Changes in OSN tuning via accessory protein evolution

OBPs are accessory proteins secreted into the extracellular lymph that bathes OSN dendrites within sensilla. Their sequence and expression might thus be expected to affect OSN responses, and some clearly play a role in olfaction (Brito et al. 2016). They also often stand out as being differentially expressed in closely related species (Kopp et al. 2008; Dworkin and Jones 2009; Shiao et al. 2015). Nevertheless, the behavioral effects of such changes are far from clear. One functional study in D. melanogaster found robust OSN responses even after the sole OBP from the corresponding sensillum had been knocked-out (Larter et al. 2016). Another study identified a role for an OBP in humidity sensing (Sun et al. 2018). It, therefore, remains to be seen how OBPs or other accessory proteins might contribute to the evolution of olfactory behavior (but see Matsuo et al. 2007 for a clear example of an OBP driving the evolution of taste responses).

Changes in OSN number

Another way in which evolution may tinker with neural circuits is to adjust the number of neurons in preexisting neural populations.
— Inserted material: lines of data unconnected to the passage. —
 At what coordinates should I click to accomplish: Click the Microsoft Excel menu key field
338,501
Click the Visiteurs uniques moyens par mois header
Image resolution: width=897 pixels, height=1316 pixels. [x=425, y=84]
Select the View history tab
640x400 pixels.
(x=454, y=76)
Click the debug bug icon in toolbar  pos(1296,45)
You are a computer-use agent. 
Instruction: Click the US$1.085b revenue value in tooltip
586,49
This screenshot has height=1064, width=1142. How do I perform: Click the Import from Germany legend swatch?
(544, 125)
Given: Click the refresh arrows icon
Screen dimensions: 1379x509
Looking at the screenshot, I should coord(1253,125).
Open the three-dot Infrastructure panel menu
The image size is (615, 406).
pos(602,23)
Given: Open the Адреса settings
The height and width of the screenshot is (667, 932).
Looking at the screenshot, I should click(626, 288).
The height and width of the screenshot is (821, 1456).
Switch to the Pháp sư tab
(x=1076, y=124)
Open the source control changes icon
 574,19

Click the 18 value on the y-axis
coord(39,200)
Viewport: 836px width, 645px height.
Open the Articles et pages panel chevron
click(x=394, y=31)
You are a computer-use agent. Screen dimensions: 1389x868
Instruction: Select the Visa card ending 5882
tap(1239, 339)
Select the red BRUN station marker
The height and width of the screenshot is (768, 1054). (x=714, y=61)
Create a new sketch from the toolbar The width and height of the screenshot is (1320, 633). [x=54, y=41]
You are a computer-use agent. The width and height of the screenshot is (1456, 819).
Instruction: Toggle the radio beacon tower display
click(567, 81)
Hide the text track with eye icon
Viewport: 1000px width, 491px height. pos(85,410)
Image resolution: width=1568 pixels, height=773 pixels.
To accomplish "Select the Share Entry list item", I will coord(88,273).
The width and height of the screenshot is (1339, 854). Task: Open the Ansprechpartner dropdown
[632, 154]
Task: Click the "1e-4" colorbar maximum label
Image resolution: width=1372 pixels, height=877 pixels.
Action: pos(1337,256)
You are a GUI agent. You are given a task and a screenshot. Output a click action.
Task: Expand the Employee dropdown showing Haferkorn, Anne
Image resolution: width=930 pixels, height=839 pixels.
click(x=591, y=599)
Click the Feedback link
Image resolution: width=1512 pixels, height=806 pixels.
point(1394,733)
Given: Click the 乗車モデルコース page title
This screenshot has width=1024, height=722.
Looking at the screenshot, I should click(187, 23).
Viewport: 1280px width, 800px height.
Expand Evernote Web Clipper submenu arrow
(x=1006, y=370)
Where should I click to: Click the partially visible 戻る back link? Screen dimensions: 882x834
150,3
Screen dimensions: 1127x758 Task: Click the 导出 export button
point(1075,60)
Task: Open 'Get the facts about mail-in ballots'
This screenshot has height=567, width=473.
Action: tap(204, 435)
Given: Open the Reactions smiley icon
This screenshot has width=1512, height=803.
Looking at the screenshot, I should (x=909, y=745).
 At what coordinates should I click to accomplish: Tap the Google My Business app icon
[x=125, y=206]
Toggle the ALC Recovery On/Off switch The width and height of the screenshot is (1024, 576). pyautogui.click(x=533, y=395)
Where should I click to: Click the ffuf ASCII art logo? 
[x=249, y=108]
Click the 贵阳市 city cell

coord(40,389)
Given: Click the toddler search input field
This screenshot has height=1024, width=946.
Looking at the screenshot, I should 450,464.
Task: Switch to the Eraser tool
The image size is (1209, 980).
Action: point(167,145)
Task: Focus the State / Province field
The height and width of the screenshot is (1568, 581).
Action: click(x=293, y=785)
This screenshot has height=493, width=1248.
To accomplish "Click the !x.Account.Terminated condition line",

In D. sechellia, for example, we saw a striking expansion of three OSN populations that mediate attraction to noni volatiles (Fig. 2c, d). Increasing (or decreasing) the number of OSNs that respond to a given compound in this way could serve to enhance (or diminish) detection sensitivity and reliability (Meisami 1989). Such changes are less common in the literature than changes in OSN tuning, but they are also much harder to detect, requiring extensive electrophysiological recording or challenging RNA in situ/antibody staining protocols.

Drosophila erecta, another close relative of D. melanogaster, is endemic to gallery forests in west-central Africa and specializes on the fruit of several Pandanus species (Rio et al. 1983). An electrophysiological survey of summed antennal signals showed that D. erecta antennae respond more strongly to the Pandanus volatile 3-methyl-2-butenyl acetate (3M2BA) than do the antennae of their closest relatives, and that the enhanced antennal signal is likely driven by an increase in the number, but not sensitivity, of ab3A neurons (Linz et al. 2013). More work is needed to confirm a link between circuit evolution and behavior, but this is the same OSN type that serves as a hotspot for the evolution of novel host preferences across the genus (see above).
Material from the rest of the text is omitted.